Your copy should contain exactly the lines from the one that holds "This screenshot has height=503, width=868." through the end of the material, reproduced as written, with no pictures.

BEGIN SUPPLIED MATERIAL

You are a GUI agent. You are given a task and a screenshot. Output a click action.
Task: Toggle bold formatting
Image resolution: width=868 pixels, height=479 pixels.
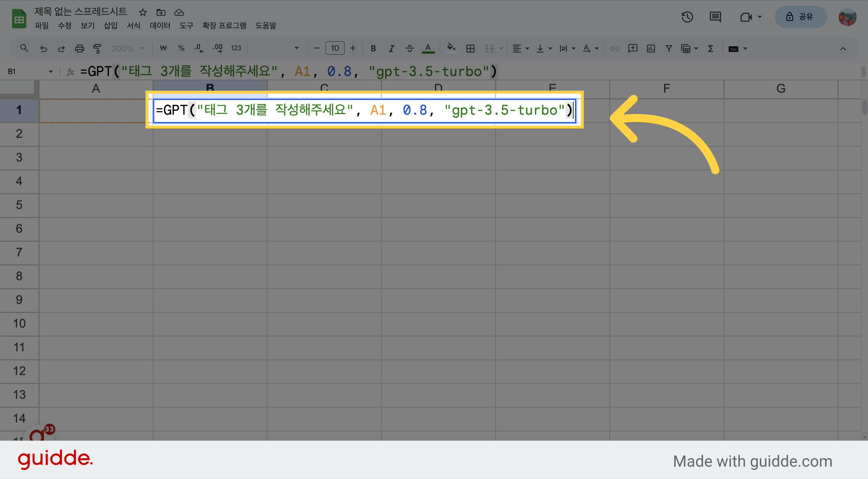tap(373, 49)
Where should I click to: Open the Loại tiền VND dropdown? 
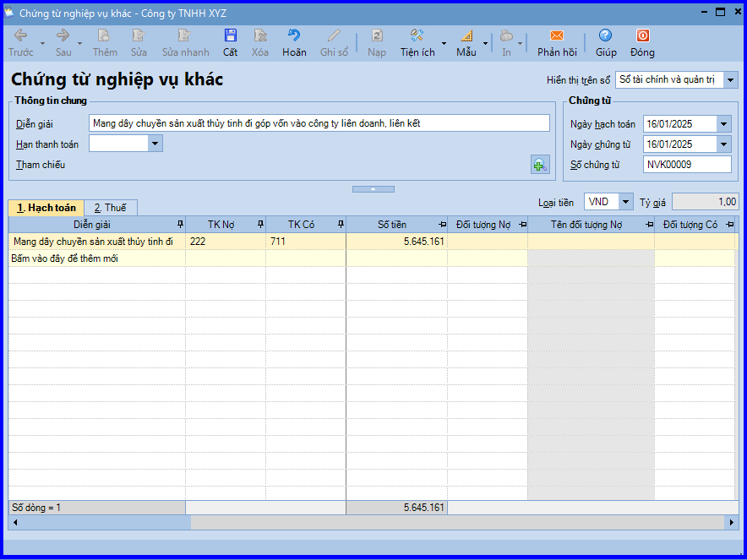click(x=624, y=202)
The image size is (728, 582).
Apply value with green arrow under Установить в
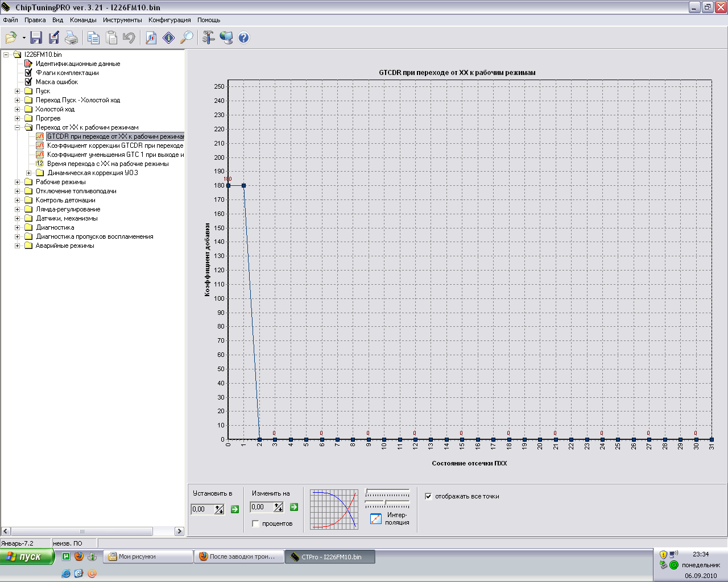[235, 509]
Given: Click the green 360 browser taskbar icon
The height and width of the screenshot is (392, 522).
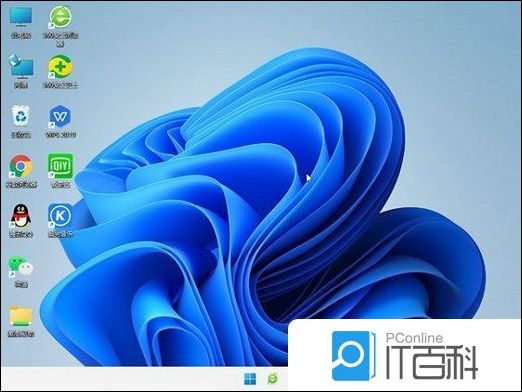Looking at the screenshot, I should click(273, 379).
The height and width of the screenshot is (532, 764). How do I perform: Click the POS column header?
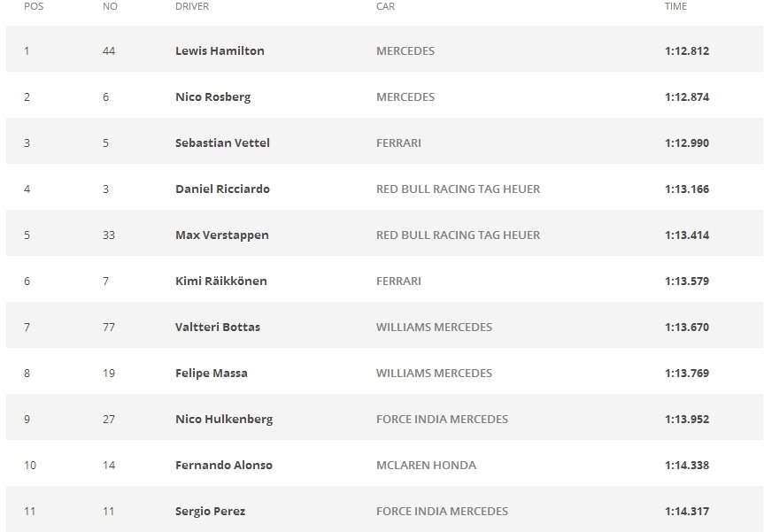click(x=34, y=6)
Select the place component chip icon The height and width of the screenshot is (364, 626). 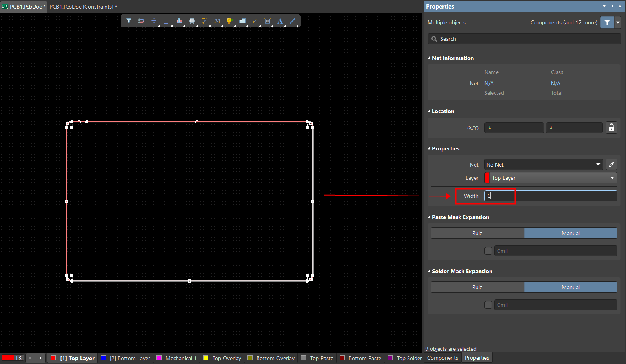(x=192, y=21)
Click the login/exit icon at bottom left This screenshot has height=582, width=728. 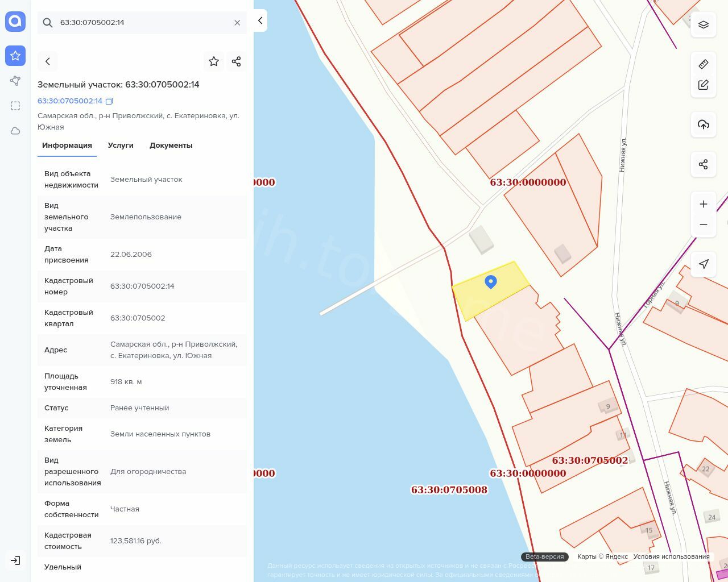(15, 560)
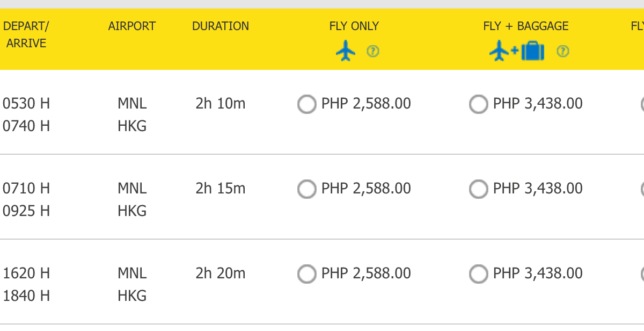Select Fly Only fare for 0710 H flight
Viewport: 644px width, 331px height.
click(x=306, y=189)
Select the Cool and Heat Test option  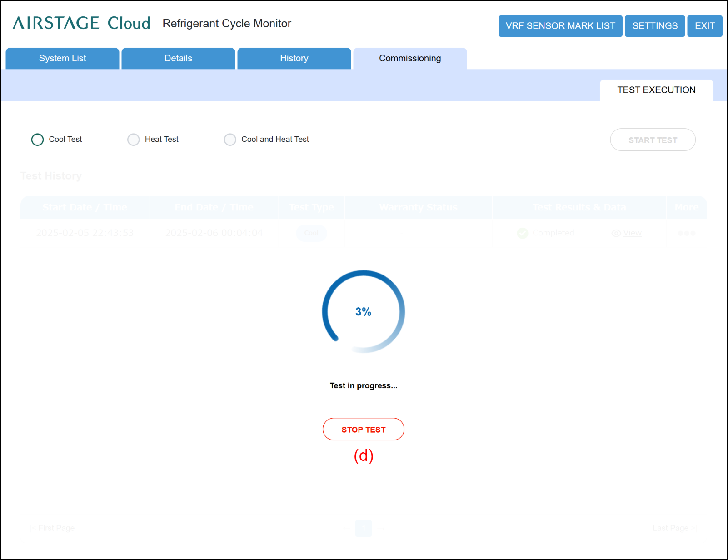pos(230,140)

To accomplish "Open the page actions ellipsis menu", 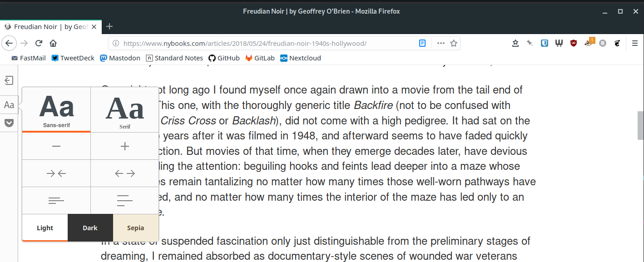I will (441, 43).
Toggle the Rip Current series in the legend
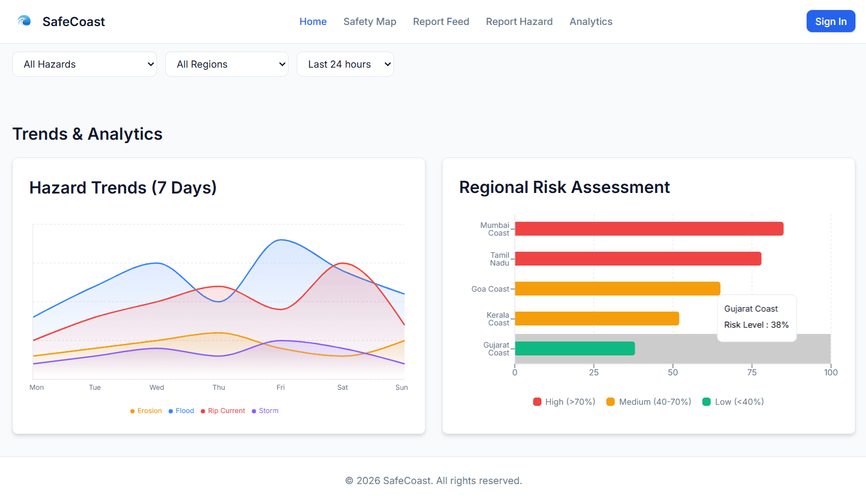Screen dimensions: 866x504 [223, 410]
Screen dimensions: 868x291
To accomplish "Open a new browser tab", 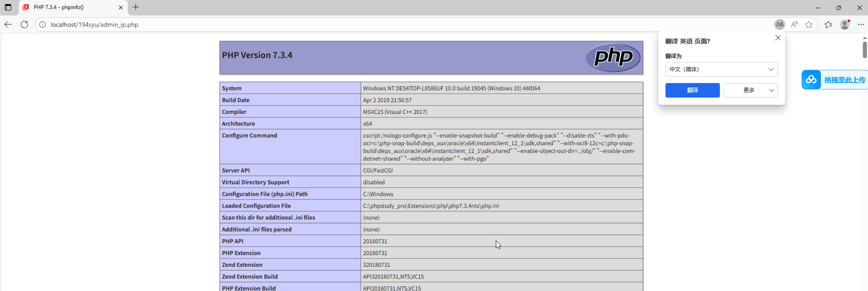I will coord(136,7).
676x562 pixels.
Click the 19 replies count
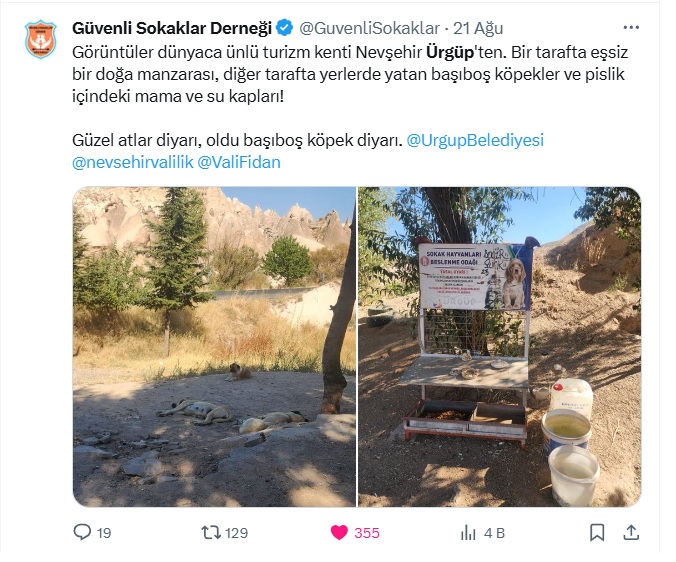click(104, 533)
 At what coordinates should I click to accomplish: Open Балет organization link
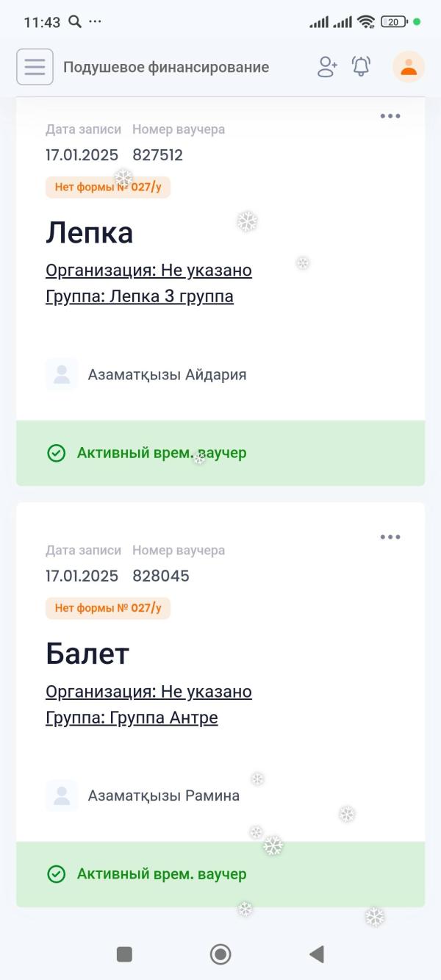(148, 692)
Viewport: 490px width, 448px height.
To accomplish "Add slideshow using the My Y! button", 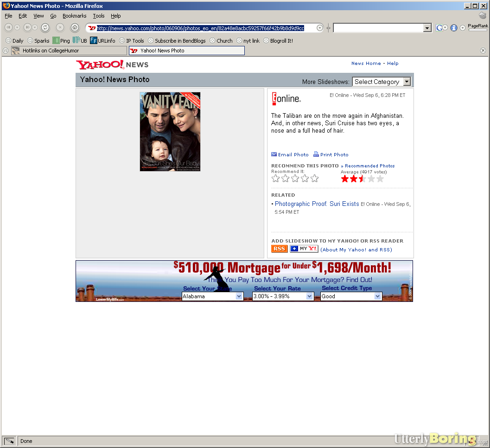I will tap(304, 249).
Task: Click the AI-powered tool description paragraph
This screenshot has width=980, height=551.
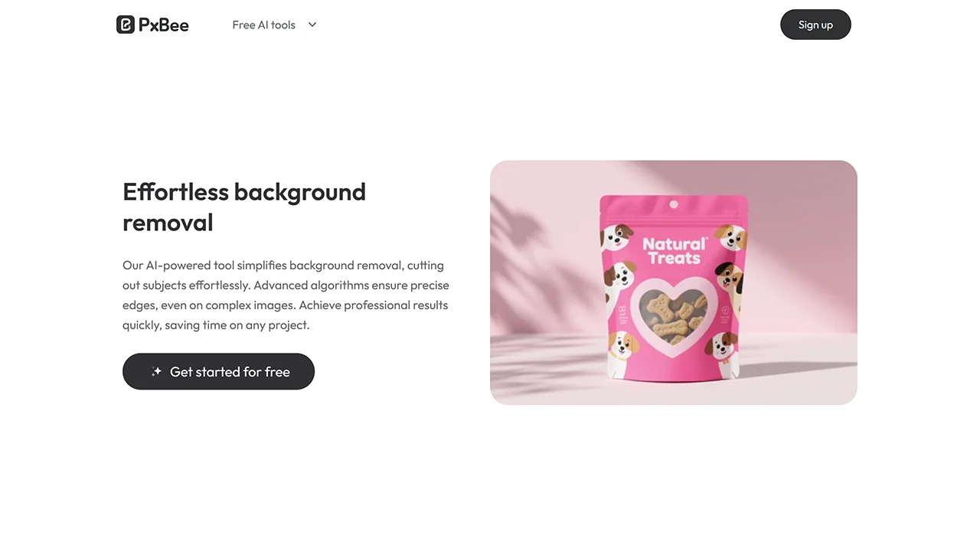Action: [x=286, y=295]
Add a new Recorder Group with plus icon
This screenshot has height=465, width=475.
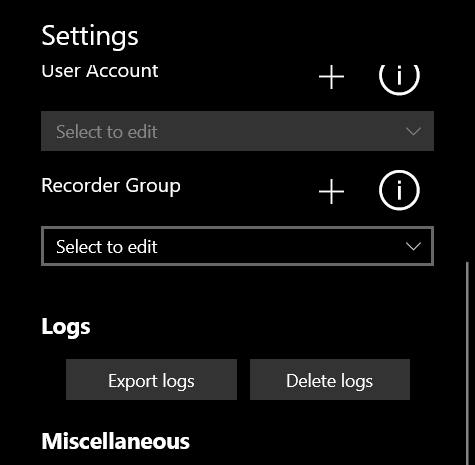point(331,191)
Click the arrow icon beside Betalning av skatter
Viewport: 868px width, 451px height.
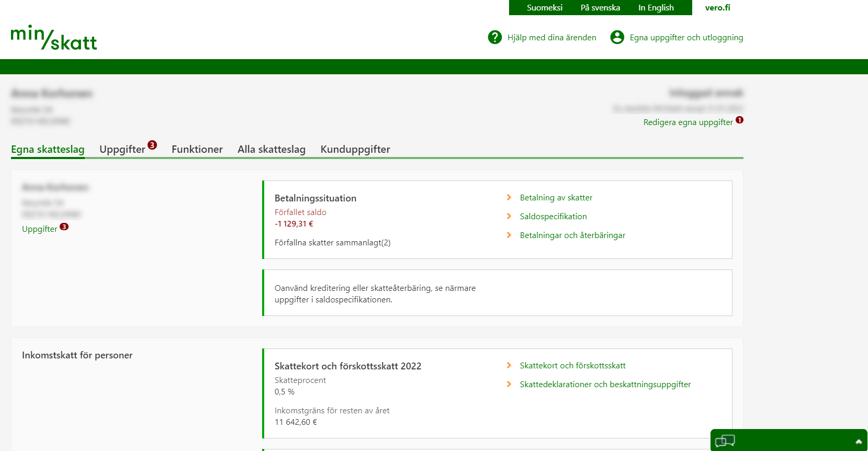point(509,197)
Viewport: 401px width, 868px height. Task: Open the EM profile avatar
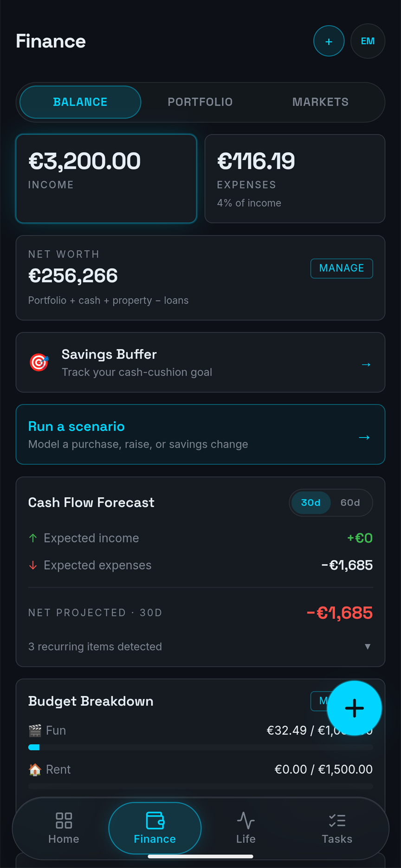tap(368, 41)
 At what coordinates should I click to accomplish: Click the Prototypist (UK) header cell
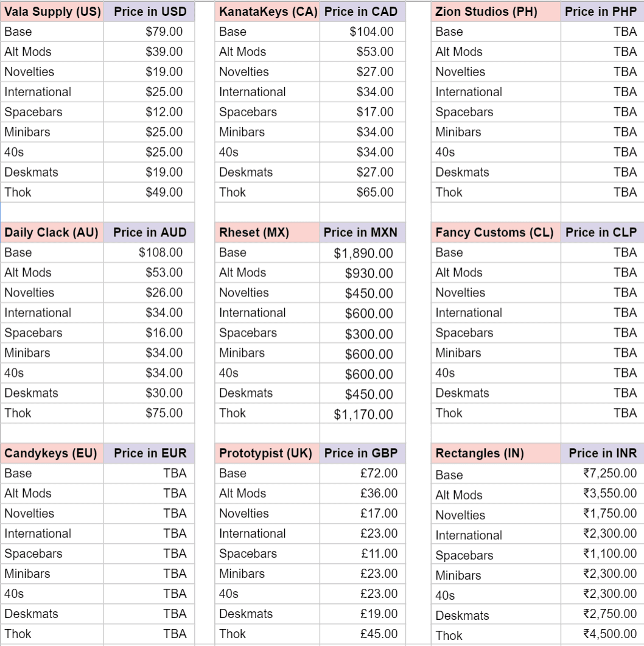(265, 454)
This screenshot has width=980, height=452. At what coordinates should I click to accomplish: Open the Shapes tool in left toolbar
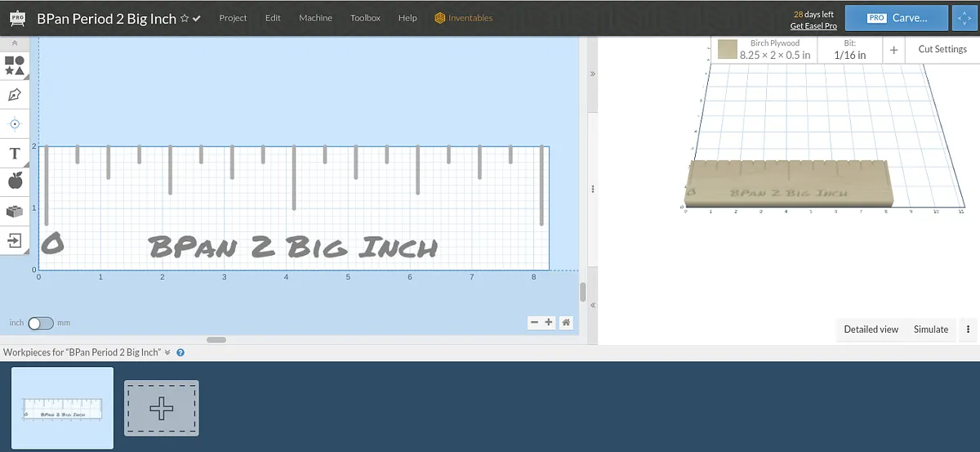pyautogui.click(x=15, y=65)
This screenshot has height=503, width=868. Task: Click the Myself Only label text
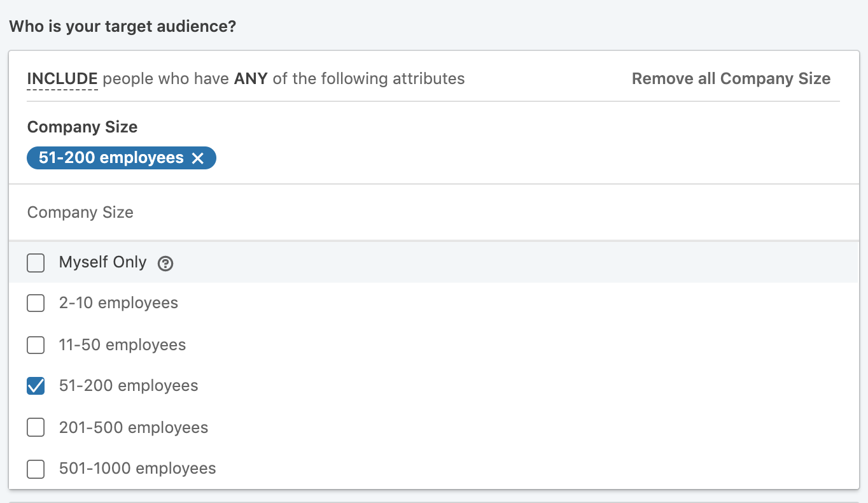(x=102, y=262)
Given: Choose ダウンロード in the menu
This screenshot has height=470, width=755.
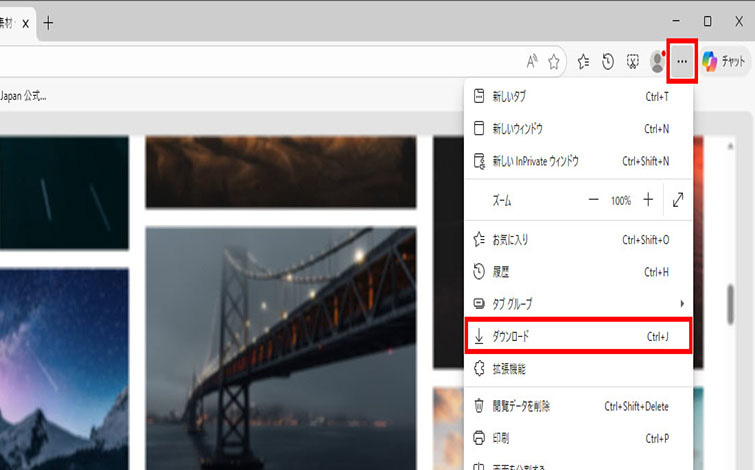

END SUPPLIED MATERIAL

**RESPONSE AREA:**
This screenshot has height=503, width=868. Task: Click the Myself Only label text
(x=102, y=262)
Given: Choose ダウンロード in the menu
This screenshot has height=470, width=755.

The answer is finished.